Now, by intention here is not to advocate for Google Scholar - other than to point out to other researchers that their results are better - and far less to disparage UW Libraries and the services they provide. My experience at other institutions suggests this is a far broader problem than just UW. My point, rather, is twofold: one, academics have got to get their, um, stuff together when it comes to information search and retrieval. When a private company so blatantly and embarrassingly reveals academic search engines’ weaknesses, something needs to change quickly. If there’s a reason to continue using alternative search engines, I would be open to hearing them, but I have my doubts. A simple search for “Stiegler” at UW’s Library site searches 37 databases, not one of which I need to be aware of (particularly since the discipline of geography is not-so-shockingly underrepresented in this list of databases). Adding more seems counter-productive and resource-inefficient. Relatedly, libraries need to acknowledge to students that their databases are the best sources of scholarly knowledge retrieval: it doesn’t do students any favors.

Second, and most importantly, the academy writ large needs to have a deeper sustained conversation about the relations between knowledge access, profiteering, and proprietary control over information. At stake is no less than the 21st century model of scholarship itself. The university has reached a sad day of impending privatization when the for-profit corporation provides better access to locked-down academic research than the databases and software designed expressly for that purpose – by the very companies who lock it down. This is a double-edged sword: companies lock knowledge and scholarship behind paywalls, and then provide shitty – excuse me, “inexcusably bad” – access to that very knowledge.
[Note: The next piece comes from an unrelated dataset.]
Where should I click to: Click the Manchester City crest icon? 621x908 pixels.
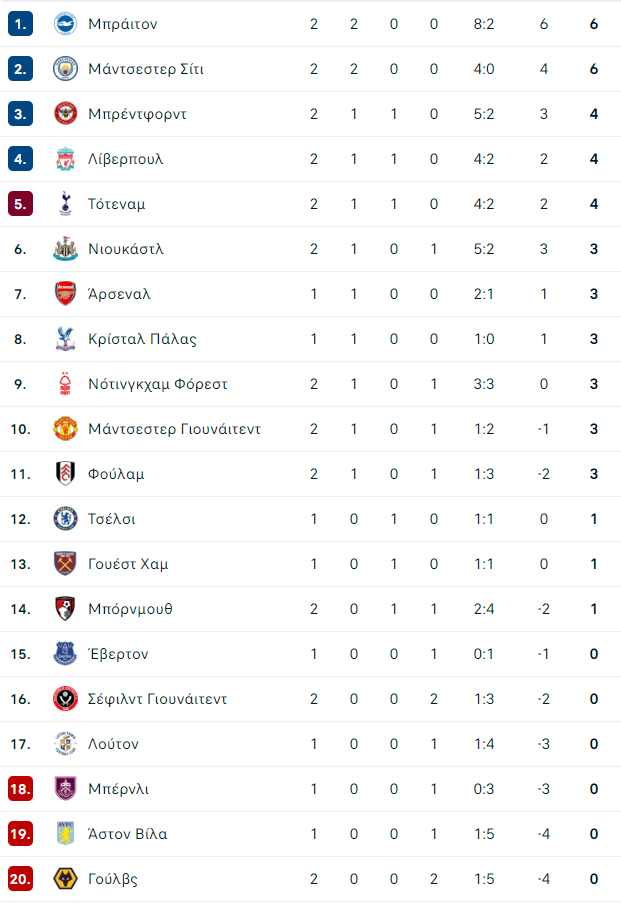coord(65,69)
To be sure, this is a conversation that ebbs and flows, with the issue of open-access journals playing a prominent role. Especially pernicious are the times when the companies benefiting from closed-access research - I’m looking at you right now, Elsevier - engage in outrageously problematic activities, such as, I don’t know, arms trade fairs. There are many complex issues in play here, including “digital libraries” such as JSTOR to which academic libraries subscribe for indexing purposes, for-profit publishing houses that dispossess authors from their intellectual property, and shrinking university budgets due to the increasing privatization of the university. And there’s a fantastically complex tapestry of tools and services that play into academic knowledge retrieval - nod to the Web of Science. However, these are all intermingled rather than separate issues, and its complexity should not foreclose critical, reflexive conversation.

And again, in closing, this is not a naive endorsement of Google Scholar, although there are some practical reasons to use it before this whole mess gets sorted out by scholar-activists and the politically-minded.